Task requirements:
Take the line that has "Task: Click the" and all the lines that come after it in the records, and write them out again exactly. Add no other line.
-- Exercise input follows --
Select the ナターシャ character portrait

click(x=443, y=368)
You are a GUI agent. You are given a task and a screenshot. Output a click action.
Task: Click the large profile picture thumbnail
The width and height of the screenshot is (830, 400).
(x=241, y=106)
-- Exercise input concluded --
Output of the task:
Task: Click the large profile picture thumbnail
The width and height of the screenshot is (830, 400).
(x=241, y=106)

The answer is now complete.